On parle de nous dans le journal le Parisien ....

On parle de nous dans le journal le Parisien ....
Suite à l’intervention d’une pelleteuse et l’installation d’un panneau d’affichage annonçant le programme de la « Villa Misérable » sur le bois Grignon, nous avons sollicité le Parisien qui a bien voulu consacrer un article pour exposer cette situation ubuesque qui est devenue la marque de fabrique des mandatures Janodet. Nous remercions à cette occasion la journaliste, Marine Legrand qui a bien voulu recueillir nos arguments dénonçant le caractère révoltant de voir la ville apporter sa logistique (réunion publique, support internet) pour relayer la commercialisation d’un projet privé sans attendre les décisions de justice.
Nous voulons alerter et faire connaître le mauvais sort fait au bois Grignon, finalement, le journal Le Parisien nous fait découvrir les arguments du maire qui sont tout simplement atterrants.
En premier lieu, la maire ose affirmer que les jugements ont été rendus et les recours purgés. C’est son avocat qui lui a dit !
La maire oublie que cette fois-ci, elle parle à un journal de grande diffusion pas dans son journal municipal où elle peut dire que Noël tombe le 14 juillet sans craindre d’être contredit ! C’est inquiétant.
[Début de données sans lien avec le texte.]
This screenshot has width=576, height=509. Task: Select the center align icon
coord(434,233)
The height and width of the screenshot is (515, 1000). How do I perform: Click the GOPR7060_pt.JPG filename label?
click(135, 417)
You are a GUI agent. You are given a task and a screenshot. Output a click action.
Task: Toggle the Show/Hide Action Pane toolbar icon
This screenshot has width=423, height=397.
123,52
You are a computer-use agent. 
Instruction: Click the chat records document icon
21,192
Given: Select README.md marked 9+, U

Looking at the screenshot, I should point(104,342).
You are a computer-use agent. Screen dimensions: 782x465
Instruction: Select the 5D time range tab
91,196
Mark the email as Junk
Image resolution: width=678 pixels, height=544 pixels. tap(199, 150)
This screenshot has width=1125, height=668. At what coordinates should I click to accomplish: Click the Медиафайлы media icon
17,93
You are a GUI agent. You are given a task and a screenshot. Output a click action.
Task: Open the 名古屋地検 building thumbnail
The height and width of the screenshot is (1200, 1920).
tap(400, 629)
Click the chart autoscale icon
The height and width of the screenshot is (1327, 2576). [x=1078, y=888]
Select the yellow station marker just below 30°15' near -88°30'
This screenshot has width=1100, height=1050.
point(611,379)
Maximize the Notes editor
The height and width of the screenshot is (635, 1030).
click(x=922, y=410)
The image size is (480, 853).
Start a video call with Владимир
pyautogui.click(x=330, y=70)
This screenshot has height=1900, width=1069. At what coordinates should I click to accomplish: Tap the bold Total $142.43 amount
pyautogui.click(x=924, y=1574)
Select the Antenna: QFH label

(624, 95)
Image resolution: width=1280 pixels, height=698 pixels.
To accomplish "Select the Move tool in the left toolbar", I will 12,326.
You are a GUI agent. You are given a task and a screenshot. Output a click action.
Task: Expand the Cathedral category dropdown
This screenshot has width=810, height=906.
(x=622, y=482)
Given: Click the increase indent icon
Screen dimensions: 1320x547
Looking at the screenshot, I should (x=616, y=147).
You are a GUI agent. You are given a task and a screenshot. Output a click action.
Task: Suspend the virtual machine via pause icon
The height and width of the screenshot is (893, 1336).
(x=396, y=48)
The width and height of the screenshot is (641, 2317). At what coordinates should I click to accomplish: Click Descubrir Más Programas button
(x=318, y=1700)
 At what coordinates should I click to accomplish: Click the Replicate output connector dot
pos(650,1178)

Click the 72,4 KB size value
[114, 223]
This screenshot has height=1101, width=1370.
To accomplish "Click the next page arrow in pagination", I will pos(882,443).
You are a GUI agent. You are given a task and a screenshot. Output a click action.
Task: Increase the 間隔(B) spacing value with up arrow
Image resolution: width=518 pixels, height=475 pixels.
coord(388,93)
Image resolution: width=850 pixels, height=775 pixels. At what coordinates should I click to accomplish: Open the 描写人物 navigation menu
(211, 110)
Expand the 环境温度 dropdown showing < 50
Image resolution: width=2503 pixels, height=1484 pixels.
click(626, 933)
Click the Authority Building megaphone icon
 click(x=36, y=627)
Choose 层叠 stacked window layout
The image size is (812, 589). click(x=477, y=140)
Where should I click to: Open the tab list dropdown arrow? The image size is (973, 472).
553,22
Même si son avocat est en burn-out au point de ne plus savoir où en est le contentieux sur le bois Grignon, même si son administration lui dit ce qu’elle veut bien entendre, il y a notre page facebook qui l’informe régulièrement de la situation juridique du bois Grignon. Il faut oser.
Ensuite, elle explique « Ces habitations s’ouvriront sur un bois inutilisé jusqu’à présent, que la ville a pris soin de valoriser ».
Donc à Orly, les espaces naturels sont valorisés quand on construit dedans ?!
C’est dommage qu’elle ne prenne pas le temps de développer la notion « de bois inutilisé » car à part l’esprit mercantile qu’il laisse apparaître, il est inquiétant de voir que maire-nature, ne voit toujours pas ce qu’un espace boisé apporte à une population, à sa santé, à son équilibre ou à son épanouissement, à la biodiversité. Cette façon « utilitaire » de se représenter la nature avec un regard d’un contrôleur de gestion fait un peu froid dans le dos.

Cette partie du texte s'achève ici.